| EXERCISE DESCRIPTION |
Go to the line containing "Task: Select the first" in the records below and print it and every following line exactly, on through the line containing "Screen dimensions: 686x671", then stop.

━━ DATA SHOWN

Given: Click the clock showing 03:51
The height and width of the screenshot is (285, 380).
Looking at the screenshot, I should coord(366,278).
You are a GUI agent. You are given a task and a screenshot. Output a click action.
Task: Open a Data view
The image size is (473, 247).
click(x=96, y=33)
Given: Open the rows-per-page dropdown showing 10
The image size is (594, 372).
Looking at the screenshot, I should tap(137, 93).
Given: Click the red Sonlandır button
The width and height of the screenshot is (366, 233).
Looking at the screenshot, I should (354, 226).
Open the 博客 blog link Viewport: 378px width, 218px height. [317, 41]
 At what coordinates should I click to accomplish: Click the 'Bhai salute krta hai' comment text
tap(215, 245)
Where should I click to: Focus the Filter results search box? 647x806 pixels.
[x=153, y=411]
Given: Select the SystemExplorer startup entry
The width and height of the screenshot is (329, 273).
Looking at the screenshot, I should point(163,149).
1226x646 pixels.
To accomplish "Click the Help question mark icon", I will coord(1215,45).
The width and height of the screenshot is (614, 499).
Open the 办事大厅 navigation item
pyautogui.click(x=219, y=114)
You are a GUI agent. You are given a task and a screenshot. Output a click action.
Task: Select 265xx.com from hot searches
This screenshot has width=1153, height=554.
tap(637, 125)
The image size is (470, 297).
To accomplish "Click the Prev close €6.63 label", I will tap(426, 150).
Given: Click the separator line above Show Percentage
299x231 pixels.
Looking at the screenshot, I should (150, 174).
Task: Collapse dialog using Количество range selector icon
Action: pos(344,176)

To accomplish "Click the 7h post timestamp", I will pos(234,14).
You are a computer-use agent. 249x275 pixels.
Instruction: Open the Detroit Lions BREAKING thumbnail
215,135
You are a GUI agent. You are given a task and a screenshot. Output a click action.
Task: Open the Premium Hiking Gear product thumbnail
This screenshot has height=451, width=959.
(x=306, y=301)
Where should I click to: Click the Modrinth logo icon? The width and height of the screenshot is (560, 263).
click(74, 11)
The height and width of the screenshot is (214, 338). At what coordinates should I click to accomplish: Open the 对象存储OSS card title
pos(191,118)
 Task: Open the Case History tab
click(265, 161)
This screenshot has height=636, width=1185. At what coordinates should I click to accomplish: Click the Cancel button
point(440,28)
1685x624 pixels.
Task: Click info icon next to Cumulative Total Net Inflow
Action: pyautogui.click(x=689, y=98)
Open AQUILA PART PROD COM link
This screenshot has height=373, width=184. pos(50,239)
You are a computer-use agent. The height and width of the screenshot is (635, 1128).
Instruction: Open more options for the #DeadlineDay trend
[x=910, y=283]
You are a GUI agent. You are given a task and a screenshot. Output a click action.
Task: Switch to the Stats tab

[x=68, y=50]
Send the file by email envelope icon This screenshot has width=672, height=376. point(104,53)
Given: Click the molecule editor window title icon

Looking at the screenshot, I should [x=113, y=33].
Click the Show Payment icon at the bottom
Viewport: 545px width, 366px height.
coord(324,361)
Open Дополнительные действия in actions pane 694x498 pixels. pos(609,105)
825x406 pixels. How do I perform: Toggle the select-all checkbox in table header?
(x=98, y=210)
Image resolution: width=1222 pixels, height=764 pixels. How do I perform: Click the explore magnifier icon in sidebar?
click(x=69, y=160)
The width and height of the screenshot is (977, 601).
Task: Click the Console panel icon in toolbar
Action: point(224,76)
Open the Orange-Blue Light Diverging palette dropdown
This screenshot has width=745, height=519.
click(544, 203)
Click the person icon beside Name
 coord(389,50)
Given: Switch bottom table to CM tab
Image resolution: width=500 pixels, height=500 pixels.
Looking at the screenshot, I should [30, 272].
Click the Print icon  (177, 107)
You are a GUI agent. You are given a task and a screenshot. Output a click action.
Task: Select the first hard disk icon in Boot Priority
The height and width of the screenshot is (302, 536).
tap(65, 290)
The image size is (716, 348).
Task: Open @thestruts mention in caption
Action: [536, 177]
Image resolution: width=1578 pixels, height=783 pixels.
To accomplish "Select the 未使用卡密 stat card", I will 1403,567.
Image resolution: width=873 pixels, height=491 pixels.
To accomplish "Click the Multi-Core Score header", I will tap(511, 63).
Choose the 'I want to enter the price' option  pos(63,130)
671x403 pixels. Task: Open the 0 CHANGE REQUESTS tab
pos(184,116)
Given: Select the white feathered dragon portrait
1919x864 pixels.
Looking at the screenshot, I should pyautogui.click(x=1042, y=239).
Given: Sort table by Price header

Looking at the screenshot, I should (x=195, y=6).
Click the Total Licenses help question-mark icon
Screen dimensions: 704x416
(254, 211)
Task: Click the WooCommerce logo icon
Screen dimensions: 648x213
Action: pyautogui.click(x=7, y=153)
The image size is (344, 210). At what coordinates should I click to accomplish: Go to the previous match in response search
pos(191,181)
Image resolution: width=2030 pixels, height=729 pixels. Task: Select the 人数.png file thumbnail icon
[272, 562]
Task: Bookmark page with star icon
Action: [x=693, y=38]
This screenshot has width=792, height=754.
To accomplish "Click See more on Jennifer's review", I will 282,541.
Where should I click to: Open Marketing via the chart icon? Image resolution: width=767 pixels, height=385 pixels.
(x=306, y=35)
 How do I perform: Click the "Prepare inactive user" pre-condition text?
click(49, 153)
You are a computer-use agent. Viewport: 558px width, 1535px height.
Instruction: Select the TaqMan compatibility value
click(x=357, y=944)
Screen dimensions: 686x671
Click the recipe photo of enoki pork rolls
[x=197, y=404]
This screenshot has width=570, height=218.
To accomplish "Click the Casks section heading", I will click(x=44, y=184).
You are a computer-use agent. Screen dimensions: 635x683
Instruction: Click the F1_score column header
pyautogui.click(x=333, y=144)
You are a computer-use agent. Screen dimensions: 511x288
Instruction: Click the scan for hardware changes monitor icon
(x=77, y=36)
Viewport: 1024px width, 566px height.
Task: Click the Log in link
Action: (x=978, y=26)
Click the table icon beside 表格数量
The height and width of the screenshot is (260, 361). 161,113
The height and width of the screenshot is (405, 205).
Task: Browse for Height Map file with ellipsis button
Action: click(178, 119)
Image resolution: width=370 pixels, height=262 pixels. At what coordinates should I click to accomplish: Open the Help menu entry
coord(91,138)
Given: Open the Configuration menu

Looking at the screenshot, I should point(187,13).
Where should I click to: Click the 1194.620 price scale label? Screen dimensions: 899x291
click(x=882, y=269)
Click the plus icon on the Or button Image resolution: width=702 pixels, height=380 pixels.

━━━━

| WRITTEN RESPONSE |
Task: Select the first hard disk icon in Boot Priority
The height and width of the screenshot is (302, 536).
tap(65, 290)
The image size is (716, 348).
Task: Open @thestruts mention in caption
Action: [536, 177]
Image resolution: width=1578 pixels, height=783 pixels.
To accomplish "Select the 未使用卡密 stat card", I will 1403,567.
Image resolution: width=873 pixels, height=491 pixels.
To accomplish "Click the Multi-Core Score header", I will tap(511, 63).
Choose the 'I want to enter the price' option  pos(63,130)
671x403 pixels. Task: Open the 0 CHANGE REQUESTS tab
pos(184,116)
Given: Select the white feathered dragon portrait
1919x864 pixels.
Looking at the screenshot, I should pyautogui.click(x=1042, y=239).
Given: Sort table by Price header

Looking at the screenshot, I should (x=195, y=6).
Click the Total Licenses help question-mark icon
Screen dimensions: 704x416
(254, 211)
Task: Click the WooCommerce logo icon
Screen dimensions: 648x213
Action: pyautogui.click(x=7, y=153)
The image size is (344, 210). At what coordinates should I click to accomplish: Go to the previous match in response search
pos(191,181)
Image resolution: width=2030 pixels, height=729 pixels. Task: Select the 人数.png file thumbnail icon
[272, 562]
Task: Bookmark page with star icon
Action: [x=693, y=38]
This screenshot has width=792, height=754.
To accomplish "Click See more on Jennifer's review", I will 282,541.
Where should I click to: Open Marketing via the chart icon? Image resolution: width=767 pixels, height=385 pixels.
(x=306, y=35)
 How do I perform: Click the "Prepare inactive user" pre-condition text?
click(49, 153)
You are a computer-use agent. Viewport: 558px width, 1535px height.
Instruction: Select the TaqMan compatibility value
click(x=357, y=944)
Screen dimensions: 686x671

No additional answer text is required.